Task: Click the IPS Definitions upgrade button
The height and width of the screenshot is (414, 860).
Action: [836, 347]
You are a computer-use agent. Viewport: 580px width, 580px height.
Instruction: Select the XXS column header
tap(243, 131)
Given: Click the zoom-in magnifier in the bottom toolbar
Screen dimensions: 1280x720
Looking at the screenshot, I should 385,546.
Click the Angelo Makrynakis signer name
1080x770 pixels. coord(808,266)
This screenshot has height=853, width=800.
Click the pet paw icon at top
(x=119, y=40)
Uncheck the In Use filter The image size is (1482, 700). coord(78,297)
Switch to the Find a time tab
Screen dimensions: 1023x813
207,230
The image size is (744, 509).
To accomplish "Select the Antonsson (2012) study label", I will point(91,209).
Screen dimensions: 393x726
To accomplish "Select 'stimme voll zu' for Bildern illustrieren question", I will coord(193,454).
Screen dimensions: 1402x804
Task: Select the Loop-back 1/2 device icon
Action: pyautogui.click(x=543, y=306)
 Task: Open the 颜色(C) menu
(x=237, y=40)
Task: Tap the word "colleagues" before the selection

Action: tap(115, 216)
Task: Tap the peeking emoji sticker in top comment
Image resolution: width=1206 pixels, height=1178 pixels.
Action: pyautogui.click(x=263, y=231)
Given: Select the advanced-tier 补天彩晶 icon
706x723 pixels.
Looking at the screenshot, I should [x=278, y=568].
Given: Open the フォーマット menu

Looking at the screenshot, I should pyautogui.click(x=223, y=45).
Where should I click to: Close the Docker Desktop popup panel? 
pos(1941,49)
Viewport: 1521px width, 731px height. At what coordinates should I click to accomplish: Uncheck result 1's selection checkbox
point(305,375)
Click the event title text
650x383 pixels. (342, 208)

Work to do
How many lines of the records above contain the word "screenshot"? Give only the number.

Solution to the problem
5